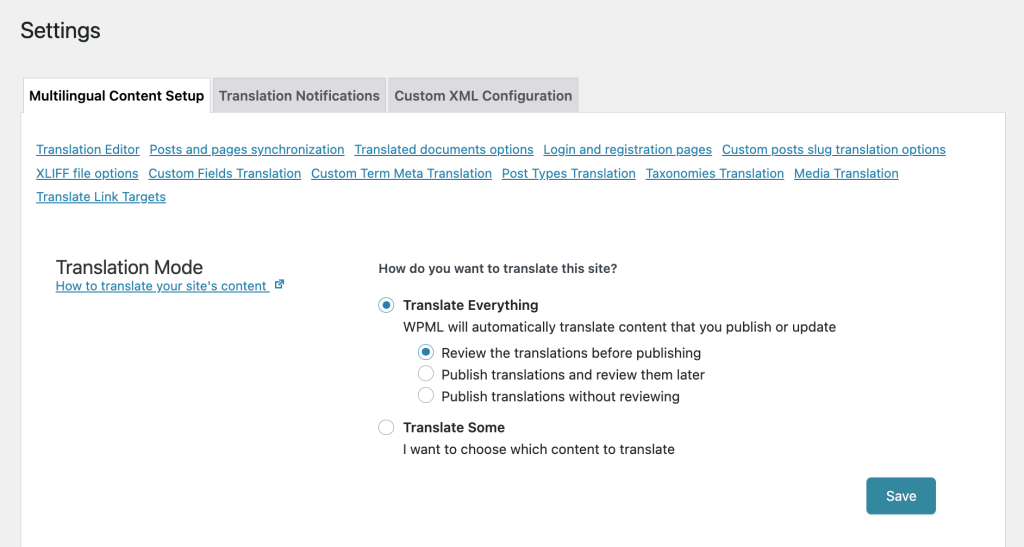The width and height of the screenshot is (1024, 547).
Task: Go to Posts and pages synchronization link
Action: [247, 149]
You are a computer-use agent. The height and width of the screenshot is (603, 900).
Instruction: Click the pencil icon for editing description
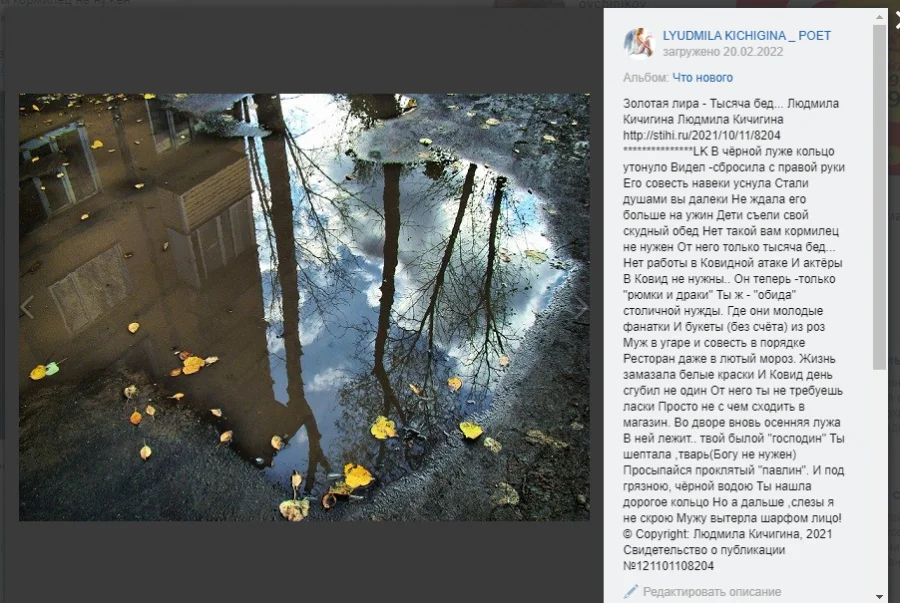[631, 591]
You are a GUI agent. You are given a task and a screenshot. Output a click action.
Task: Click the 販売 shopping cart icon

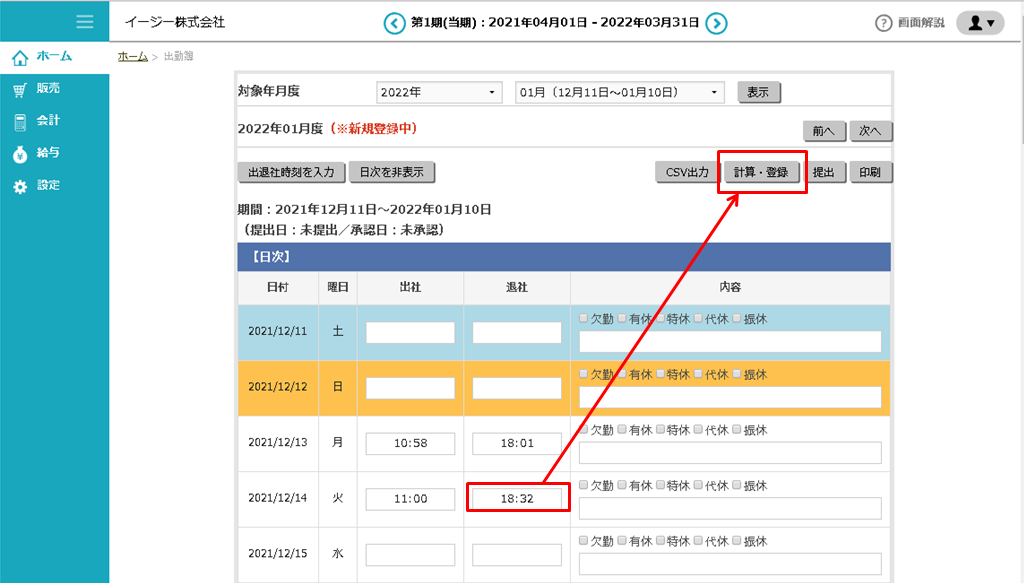click(x=20, y=89)
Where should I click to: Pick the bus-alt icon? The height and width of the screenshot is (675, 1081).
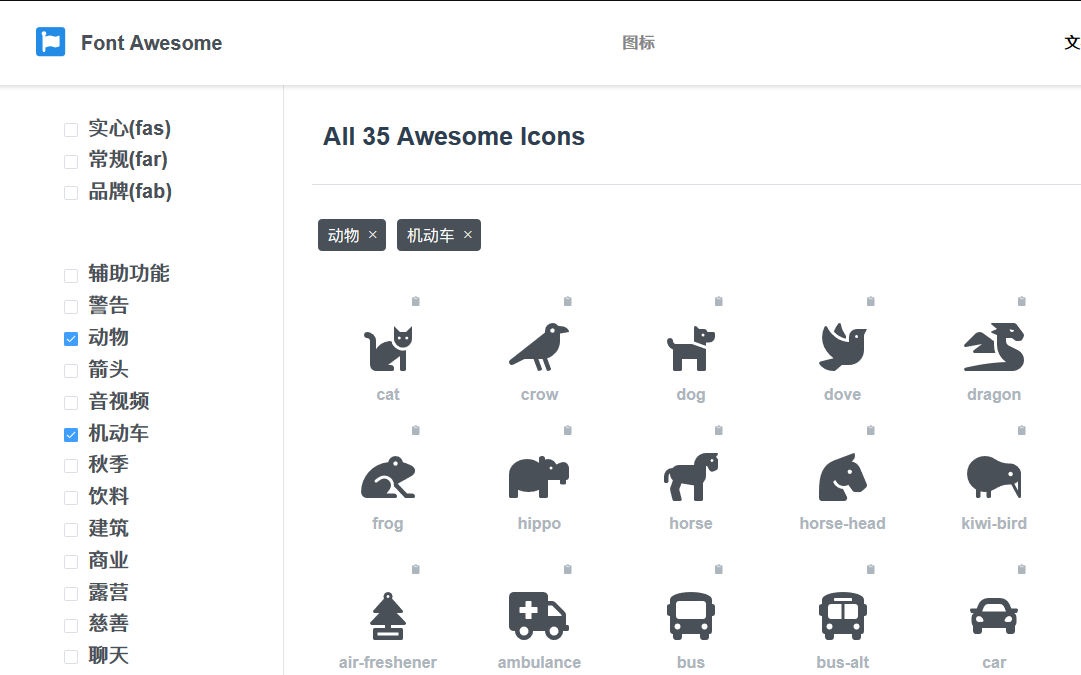pyautogui.click(x=842, y=615)
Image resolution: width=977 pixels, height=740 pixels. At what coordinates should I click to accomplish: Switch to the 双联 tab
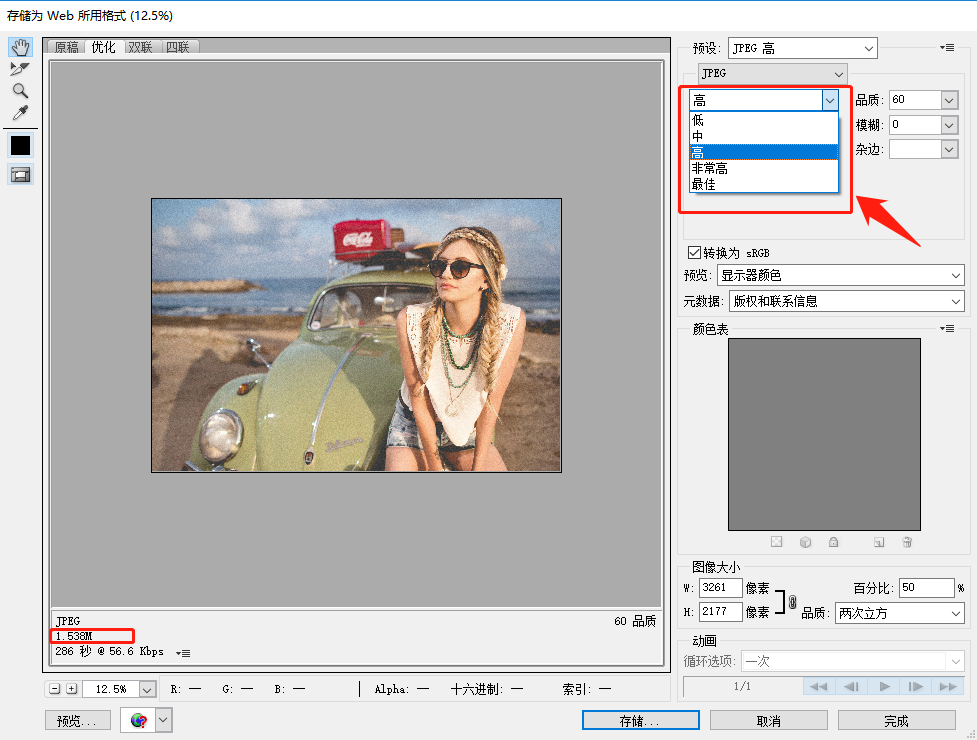click(139, 47)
----
#### What you are asked to do:
In the records, which lines use the word "agent"? Report them.

#### Response to the task:
You are a computer-use agent. The height and width of the screenshot is (603, 900).
You are a GUI agent. You are given a task and a screenshot. Output a click action.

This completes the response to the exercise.